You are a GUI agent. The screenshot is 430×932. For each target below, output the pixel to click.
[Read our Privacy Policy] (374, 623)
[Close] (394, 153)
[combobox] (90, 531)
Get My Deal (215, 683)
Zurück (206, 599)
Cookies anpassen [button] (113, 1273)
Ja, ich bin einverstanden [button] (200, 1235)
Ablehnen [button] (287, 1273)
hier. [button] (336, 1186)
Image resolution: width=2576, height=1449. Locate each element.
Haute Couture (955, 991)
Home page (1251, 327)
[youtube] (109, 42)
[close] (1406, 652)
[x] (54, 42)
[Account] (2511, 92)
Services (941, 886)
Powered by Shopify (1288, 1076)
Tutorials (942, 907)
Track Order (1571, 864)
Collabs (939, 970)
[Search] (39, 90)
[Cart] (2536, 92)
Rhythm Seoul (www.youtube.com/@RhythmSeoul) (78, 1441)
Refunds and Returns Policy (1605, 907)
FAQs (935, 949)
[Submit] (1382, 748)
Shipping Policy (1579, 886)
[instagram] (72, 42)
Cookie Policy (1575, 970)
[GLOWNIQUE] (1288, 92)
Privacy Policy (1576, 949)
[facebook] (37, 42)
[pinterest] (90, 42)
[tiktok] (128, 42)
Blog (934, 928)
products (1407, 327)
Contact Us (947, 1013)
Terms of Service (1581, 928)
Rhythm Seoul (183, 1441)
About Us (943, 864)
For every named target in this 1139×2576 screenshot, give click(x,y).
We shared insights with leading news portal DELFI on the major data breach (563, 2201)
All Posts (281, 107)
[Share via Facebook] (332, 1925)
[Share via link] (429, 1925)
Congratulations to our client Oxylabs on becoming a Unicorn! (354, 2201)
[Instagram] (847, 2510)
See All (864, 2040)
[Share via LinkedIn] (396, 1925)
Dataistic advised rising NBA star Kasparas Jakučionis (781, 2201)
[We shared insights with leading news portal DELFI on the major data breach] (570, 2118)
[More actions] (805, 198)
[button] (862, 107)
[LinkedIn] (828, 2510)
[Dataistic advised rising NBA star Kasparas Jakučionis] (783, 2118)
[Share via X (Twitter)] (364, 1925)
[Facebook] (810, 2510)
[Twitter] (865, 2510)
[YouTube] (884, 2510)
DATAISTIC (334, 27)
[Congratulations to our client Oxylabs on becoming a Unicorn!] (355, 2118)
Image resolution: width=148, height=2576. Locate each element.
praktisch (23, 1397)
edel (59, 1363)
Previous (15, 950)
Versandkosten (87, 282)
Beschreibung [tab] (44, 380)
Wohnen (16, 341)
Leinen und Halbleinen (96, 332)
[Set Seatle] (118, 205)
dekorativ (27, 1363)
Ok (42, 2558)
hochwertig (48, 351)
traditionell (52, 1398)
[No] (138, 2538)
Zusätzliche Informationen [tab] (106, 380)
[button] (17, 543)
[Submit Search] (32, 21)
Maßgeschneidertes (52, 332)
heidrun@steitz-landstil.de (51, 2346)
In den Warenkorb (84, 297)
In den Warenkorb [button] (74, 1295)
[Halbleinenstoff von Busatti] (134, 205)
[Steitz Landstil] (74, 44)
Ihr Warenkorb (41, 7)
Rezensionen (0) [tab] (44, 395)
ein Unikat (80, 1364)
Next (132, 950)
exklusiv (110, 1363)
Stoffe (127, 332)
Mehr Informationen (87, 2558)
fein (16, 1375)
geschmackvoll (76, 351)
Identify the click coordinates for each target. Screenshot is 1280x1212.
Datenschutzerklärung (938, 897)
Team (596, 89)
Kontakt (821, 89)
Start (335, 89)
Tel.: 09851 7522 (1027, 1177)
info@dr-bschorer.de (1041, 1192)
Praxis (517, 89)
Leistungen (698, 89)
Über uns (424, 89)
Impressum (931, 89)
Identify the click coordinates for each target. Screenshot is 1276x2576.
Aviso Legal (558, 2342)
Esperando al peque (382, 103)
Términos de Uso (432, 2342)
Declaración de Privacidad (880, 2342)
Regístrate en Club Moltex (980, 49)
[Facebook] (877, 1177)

▶ _WHAT TO DO_:
Using the material above, print word for word the lines from the one holding "Tel.: 09851 7522 (1027, 1177)" through the last line.

▶ _WRITTEN ANSWER_:
Tel.: 09851 7522 (1027, 1177)
info@dr-bschorer.de (1041, 1192)
Praxis (517, 89)
Leistungen (698, 89)
Über uns (424, 89)
Impressum (931, 89)
Identify the click coordinates for each target. Screenshot is 1276x2576.
Aviso Legal (558, 2342)
Esperando al peque (382, 103)
Términos de Uso (432, 2342)
Declaración de Privacidad (880, 2342)
Regístrate en Club Moltex (980, 49)
[Facebook] (877, 1177)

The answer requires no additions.